**Your task:**
Look below for the line with "The height and"; begin the copy there and stop after the line with "Toggle the Dividend Per Share legend button", keeping the text exact and the pictures out.

**Material for this exercise:**
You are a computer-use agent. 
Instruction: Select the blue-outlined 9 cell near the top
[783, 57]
* * *
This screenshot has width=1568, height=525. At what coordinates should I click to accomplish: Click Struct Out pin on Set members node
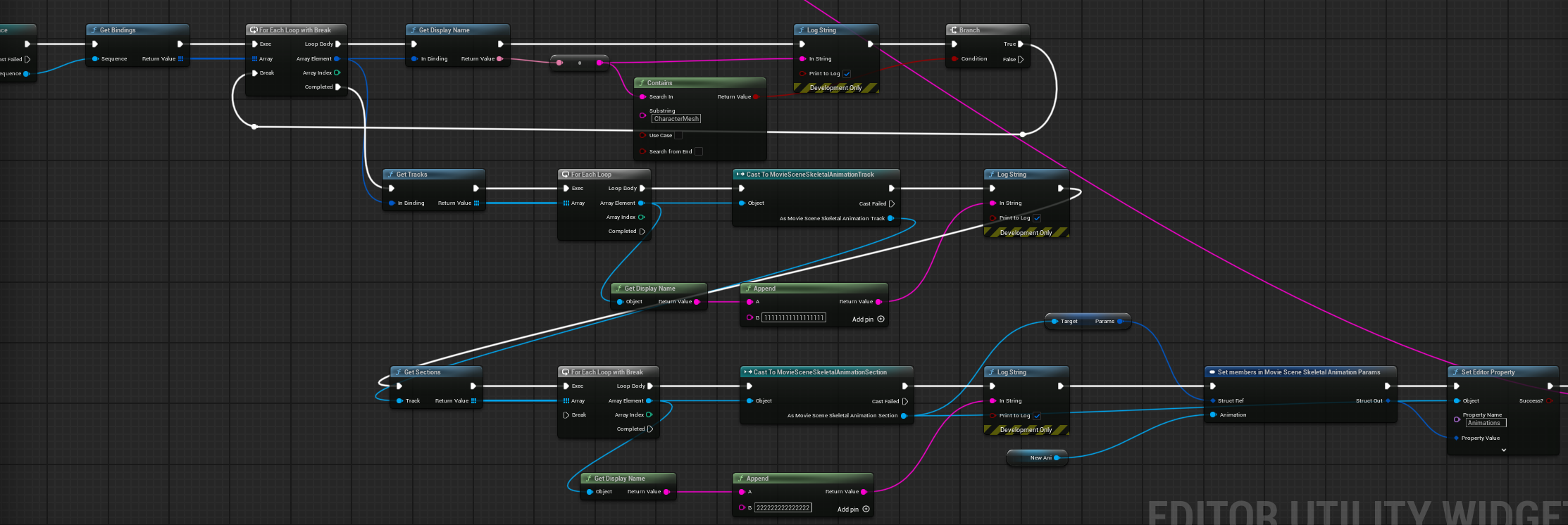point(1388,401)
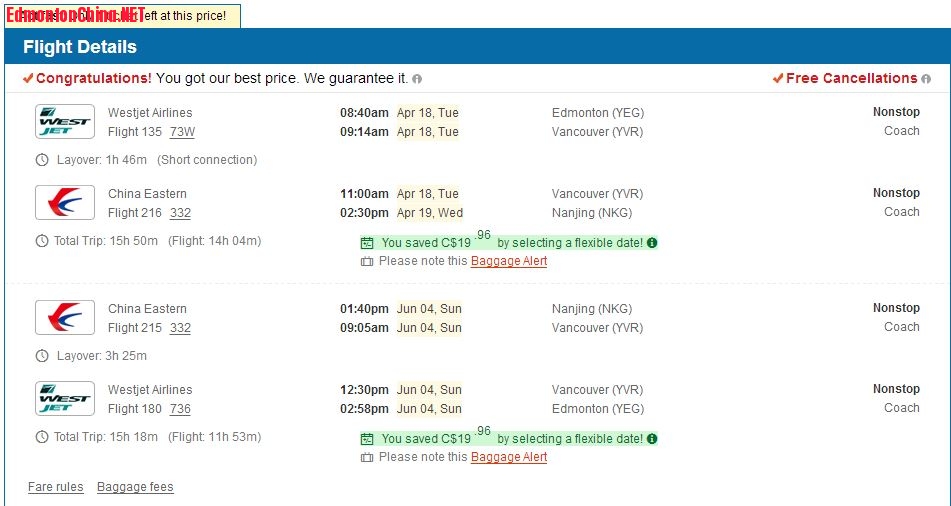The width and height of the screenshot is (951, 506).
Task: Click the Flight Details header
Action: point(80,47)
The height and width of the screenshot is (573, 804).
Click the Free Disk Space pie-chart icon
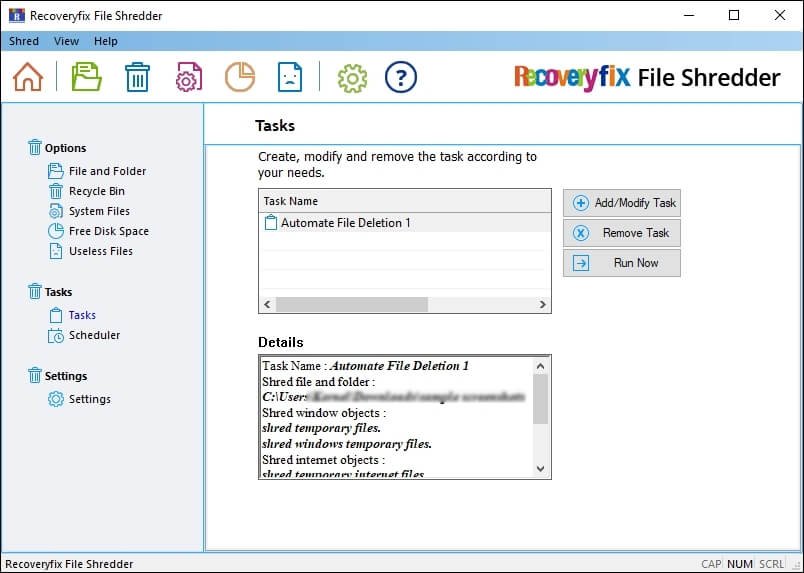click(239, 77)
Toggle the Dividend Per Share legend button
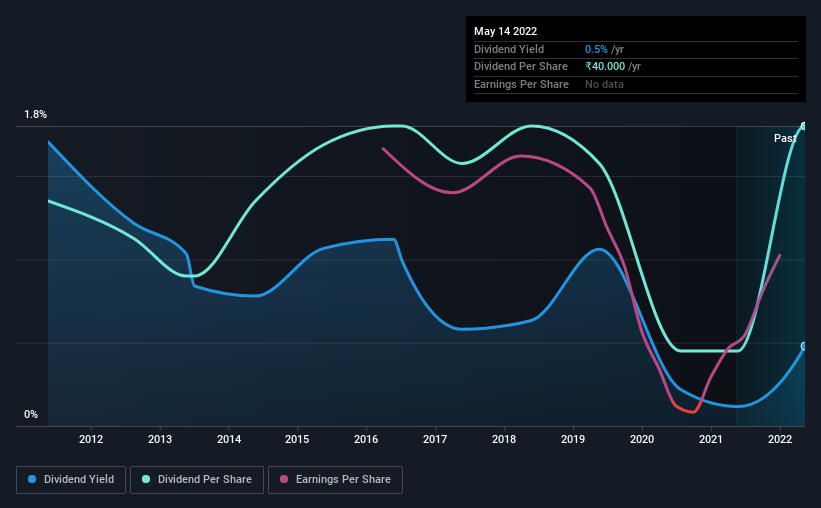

**Solution:**
The height and width of the screenshot is (573, 804).
Click the Free Disk Space pie-chart icon
click(239, 77)
Toggle the Dividend Per Share legend button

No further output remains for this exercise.